The Belgian fund industry’s assets under management amounted to €148bn at end 2015 according to estimations of the Belgian asset management association (Beama).
2015 has been a year of positive inflows but that not supported by a positive market effect, Beama says.
Hugo Lasat (pictured), chairman of Beama, tells InvestmentEurope that inflows have been much in balanced funds in Belgium due to low interest rates and higher volatility.
Some 657 funds were registered at end 2015 on the Belgian public fund market of which 528 were foreign funds, 89 Belgian Sicav and 16 pension savings funds.
Lasat explains that investment funds have consolidated their share within the Belgian savings pool last year.
“The Belgian fund market has been growing for four consecutive years with positive net inflows, sometimes helped by a market effect.
“The share of investment funds in Belgian households’ savings grows, having reached 12.5% in 2015. This figure was not double-digit a few years ago. One in eight euros saved by Belgian households is invested in a fund,” he says.
Lasat depicts the Belgian market as mostly retail-oriented. He says total assets held by Belgian households exceed the total amount of their credits and believes the fund industry has a key role to play.
“Retail networks of large banks have changed their offer since three years because of low yield in classical savings products and a dramatic slump in interest margins. Financial Institutions have understood offering funds was much compelling for both distributors and individual savers,” Beama’s chairman outlines.
The Belgian market has also seen a big move in 2015 with the merger between Bank Degroof and institutional asset manager Petercam, managing together some €50bn in assets.
Lasat has been at the forefront as he was CEO of Petercam Institutional Asset Management and is now co-head Institutional Asset Management at Degroof Petercam as well as CEO of Degroof Petercam Asset Management.
He underlines having a European key player headquartered in Brussels is very positive but that the number of Belgian asset managers remains rather small compared to other countries.
“I regret that the Belgian asset management industry tallies more fund sellers that want to catch part of the Belgian savings pool than real fund management teams in Brussels.
“I would prefer more competition locally and I am favourable to any initiative. There is obviously room for entrepreneurs in the Belgian asset management industry, as long as they manage locally.”
On the regulation side, Belgium has been pro-active having implemented a speculation tax, whose rate amounts to 33%, since the start of 2016.
This tax applies to both resident and non-resident taxpayers on the capital gains they have realised on quoted shares, options and warrants or other financial instruments which have been acquired for consideration less than 6 months before the alienation for consideration.

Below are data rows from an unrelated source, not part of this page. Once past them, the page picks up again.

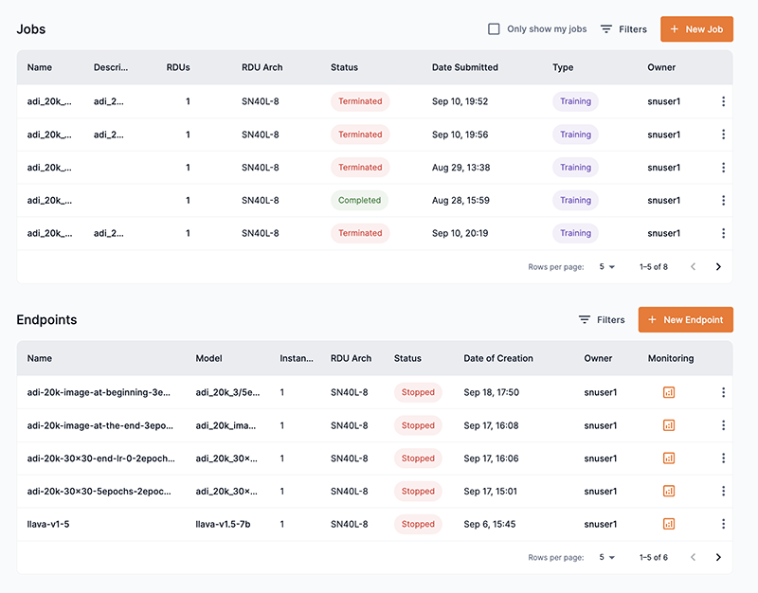Open monitoring for adi-20k-image-at-the-end endpoint

click(x=670, y=425)
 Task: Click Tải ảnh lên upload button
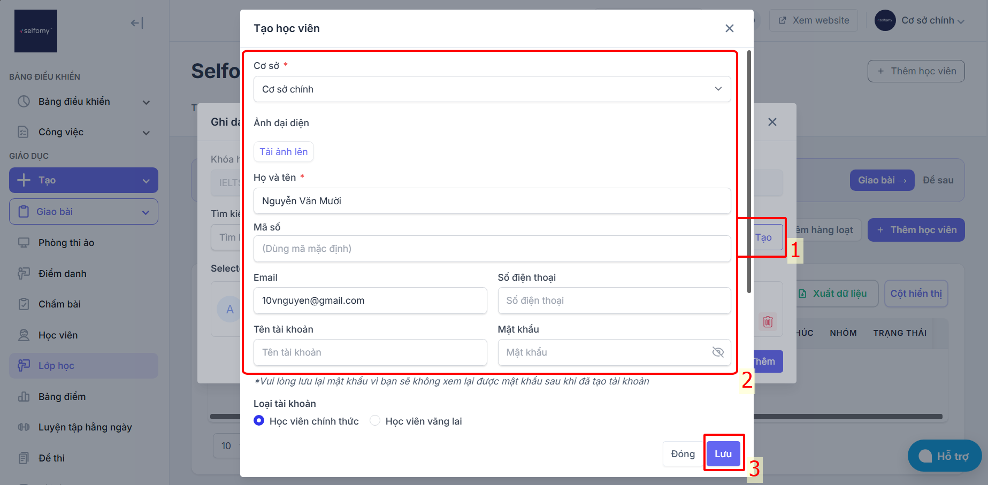[284, 152]
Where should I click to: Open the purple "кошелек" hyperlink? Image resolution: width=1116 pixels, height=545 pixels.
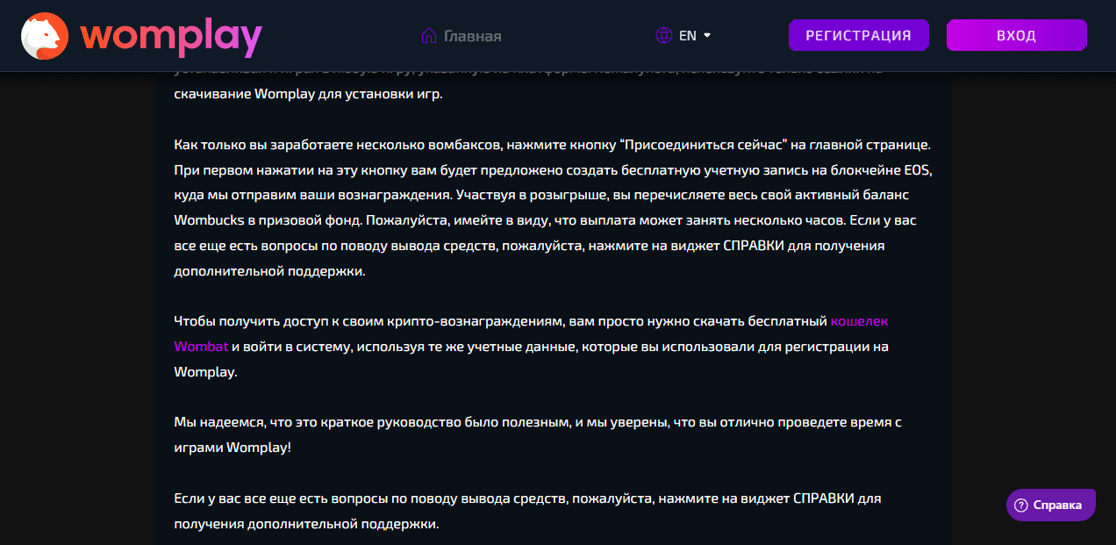click(x=859, y=321)
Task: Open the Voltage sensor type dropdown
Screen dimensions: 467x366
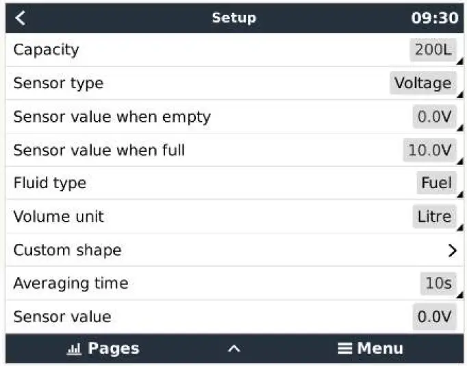Action: coord(422,83)
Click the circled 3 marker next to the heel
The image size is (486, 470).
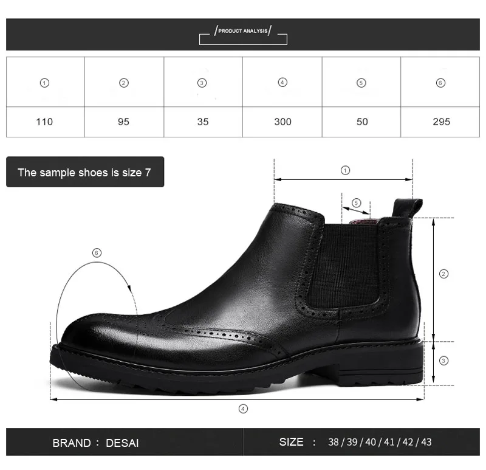pyautogui.click(x=443, y=361)
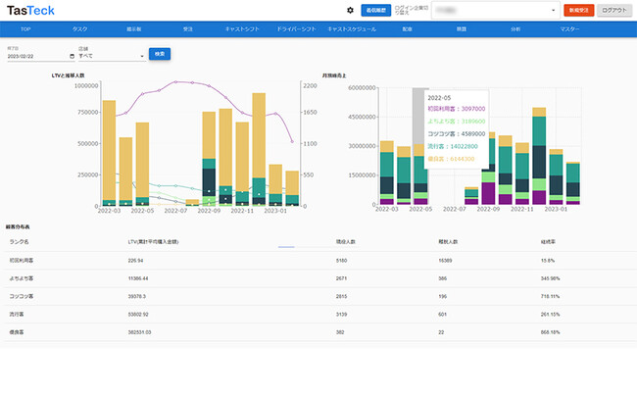This screenshot has width=637, height=397.
Task: Click the ランク名 column header
Action: (x=19, y=241)
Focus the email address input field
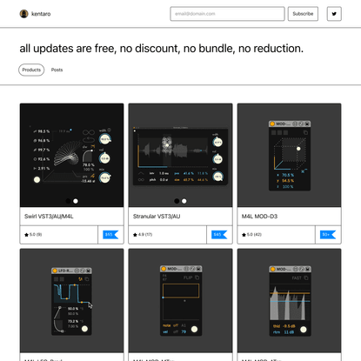The height and width of the screenshot is (361, 361). (x=227, y=14)
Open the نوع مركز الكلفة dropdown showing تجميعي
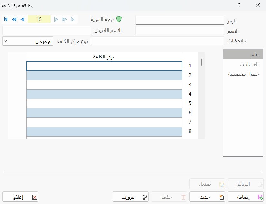This screenshot has height=204, width=266. (x=5, y=41)
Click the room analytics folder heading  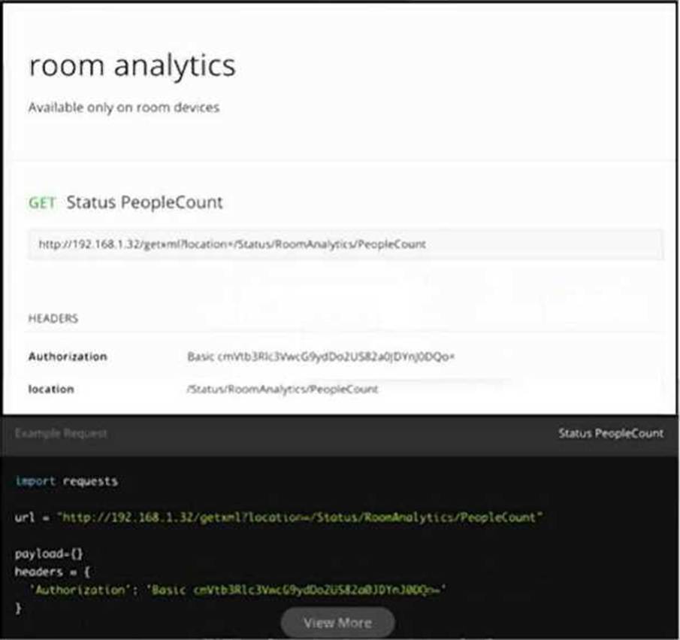point(132,65)
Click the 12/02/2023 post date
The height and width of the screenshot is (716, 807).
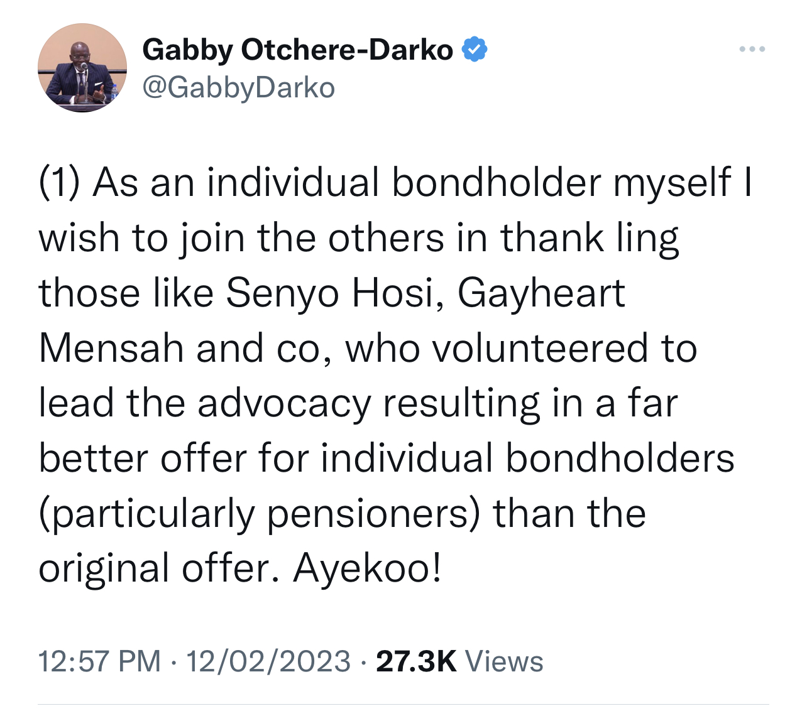[268, 661]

The speculation tax can be avoided in two cases, consultant Deloitte sums up :
- Capital gains realised on shares, options or warrants acquired in the context of a professional activity (cf. employee stock option plans), where the acquisition has triggered a taxable professional income in the hands of the beneficiary, according to the ITC or similar foreign law provisions;
- Capital gains realised as a result of the transfer of quoted shares, options, warrants or other quoted financial instruments solely pursuant to the issuer’s initiative, and where no choice was available for the taxpayer [e.g. mergers, demergers, spin-offs, “squeeze outs” and (non-optional) stock dividends].

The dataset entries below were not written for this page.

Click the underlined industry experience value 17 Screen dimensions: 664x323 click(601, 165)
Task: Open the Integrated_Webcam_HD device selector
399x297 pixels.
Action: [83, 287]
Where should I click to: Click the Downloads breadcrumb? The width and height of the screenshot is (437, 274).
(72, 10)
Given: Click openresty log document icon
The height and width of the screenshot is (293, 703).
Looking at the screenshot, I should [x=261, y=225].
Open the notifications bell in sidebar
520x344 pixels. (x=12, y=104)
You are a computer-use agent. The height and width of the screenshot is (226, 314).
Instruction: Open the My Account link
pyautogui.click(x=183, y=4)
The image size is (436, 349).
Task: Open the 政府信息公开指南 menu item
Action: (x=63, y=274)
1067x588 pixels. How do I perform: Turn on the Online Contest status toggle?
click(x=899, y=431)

“Funds are logically not subject to the tax on speculation. However, it applies to Belgian individuals investing in “direct lines” which is unfortunate. This tax is probably the result of a political compromise. I am afraid it might be counter-productive,” Lasat points out.
Another law restricting the activities of so-called vulture funds has been voted in Belgium last year. It aims to limit how much such funds can claim from government debt when purchasing it. NML Capital and Yukos Universal have taken legal action against the law in March 2016.
“Such a law is irrelevant for the Belgian market. The truth is that financial institutions like us have not been consulted before. Vulture funds would have prevent buying unamortised discount bonds,” Lasat argues.
“Let’s recall that a few European countries had fixed income instruments prized far below par during the crisis. Was it speculative to purchase them? Not at all. On the contrary, it helped saving the problem,” he adds.
Regarding Ucits V and Mifid II, Lasat sees them as game changers with a forthcoming major impact on the asset management industry.
He assesses Belgian asset managers are prepared but the costs of implementation are heavy.
“Working groups at different asset management companies are studying impacts of Mifid II and Ucits V. It is not a walk in a park to be compliant with those regulations,” Lasat concludes.